BioLineRx Announces Updated Phase 2a Data From Triple Combination Arm of COMBAT/KEYNOTE-202 Study in Patients With Second-line Metastatic Pancreatic C
TEL AVIV, Israel, Dec. 13, 2019 /PRNewswire/ -- BioLineRx Ltd. (NASDAQ: BLRX) (TASE: BLRX), a clinical-stage biopharmaceutical company focused on oncology, announced today updated data from the triple combination arm of the ongoing Phase 2a COMBAT/KEYNOTE-202 study. The data was delivered today in an oral presentation entitled, "A Multi-Center Phase 2a Trial to Assess the Safety and Efficacy of BL-8040 (a CXCR4 inhibitor) in Combination with Pembrolizumab and Chemotherapy in Patients with Metastatic Pancreatic Adenocarcinoma (PDAC)", at the European Society of Medical Oncology Immuno-Oncology Congress (ESMO IO) 2019, which is being held December 11-14 in Geneva, Switzerland. The full presentation is available on the Company's website.
Updated Data from the Triple Combo Arm of the COMBAT/KEYNOTE-202 Study
As of today's date, 36 out of 40 patients have been enrolled in the study. As of December 5, 2019 (the cutoff date for the presentation data), 30 patients were evaluable for safety and 22 were evaluable for efficacy. All patients enrolled were originally diagnosed with stage IV metastatic pancreatic adenocarcinoma (PDAC) and had progressed following first-line treatment with gemcitabine-based chemotherapy.

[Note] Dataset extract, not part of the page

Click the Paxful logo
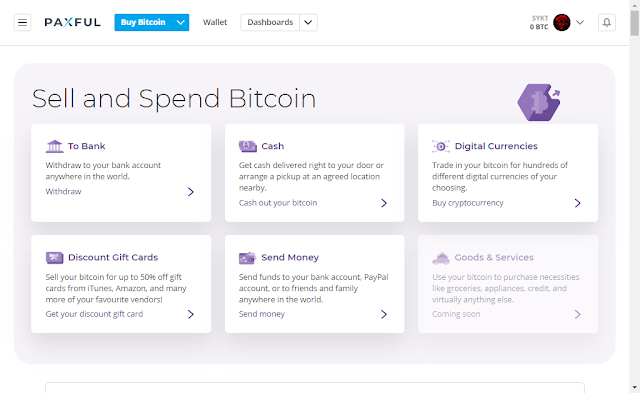Image resolution: width=640 pixels, height=393 pixels. point(72,22)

Best response for the evaluable population of 22 patients showed 7 partial response (PR) and 10 stable disease (SD) patients – resulting in an overall response rate (ORR) of 32% and a disease control rate (DCR) of 77%; this compares favorably to the current chemotherapy standard-of-care treatment in second-line patients with ORR of 17% and DCR of 52%;
The combination showed continuity of effect – 5 patients with stable disease became partial responders as treatment continued;
Out of the 7 partial responders, 5 are still on treatment, with a current maximum treatment time of 330+ days; and 4 responders showed a reduction in tumor burden of >50%;
Median duration of clinical benefit until progression for the 17 patients with disease control (7 PR and 10 SD patients) is 7.8 months;
The study is ongoing; progression-free and overall survival data remain on track for mid-2020;
The combination was generally well tolerated, with a safety profile consistent with the individual safety profile of each component alone; adverse event (AE) and severe adverse event (SAE) profiles are as expected with chemotherapy-based treatment regimens.

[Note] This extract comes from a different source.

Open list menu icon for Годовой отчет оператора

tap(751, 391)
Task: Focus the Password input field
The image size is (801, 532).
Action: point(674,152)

"Metastatic pancreatic cancer has a very poor response to chemotherapy, and immunotherapy treatments have failed to show any effect as single agents," said Manuel Hidalgo, MD, PhD, Chief of the Division of Hematology and Medical Oncology and a Senior Member of the Sandra and Edward Meyer Cancer Center at Weill Cornell Medicine and New York-Presbyterian/Weill Cornell Medical Center, and principal investigator of this study. "These promising initial results presented today show an overall response rate almost double the current chemotherapy standard-of-care treatment in second-line patients. The results are even stronger when taking into account the extended durability of clinical benefit seen to date in this study (median of 7.8 months), compared to approximately three months of response duration with other treatments for second-line pancreatic cancer. I look forward to the survival data expected in mid-2020."
"We are very excited by the positive data accumulating from this triple combination arm of our Phase 2a pancreatic study under our collaboration with Merck," stated Philip Serlin, Chief Executive Officer of BioLineRx. "These data continue to confirm our hypothesis relating to the synergistic effect of cytotoxic chemotherapy, along with the trafficking, tumor microenvironment modulation and T-cell infiltration effects seen in PDAC patients from previous dual combination trials of BL-8040 with checkpoint inhibitors. It is therefore very encouraging to see robust and durable responses to the triple combination treatment, especially as we continue to see a trend of patients receiving treatment for an extended period that move from stable disease to partial response. We hope to see these results translate into an extended survival benefit for these patients, which we expect to announce in mid-2020, and we hope will pave the way for use of immunotherapy in pancreatic cancer and in other cold tumors."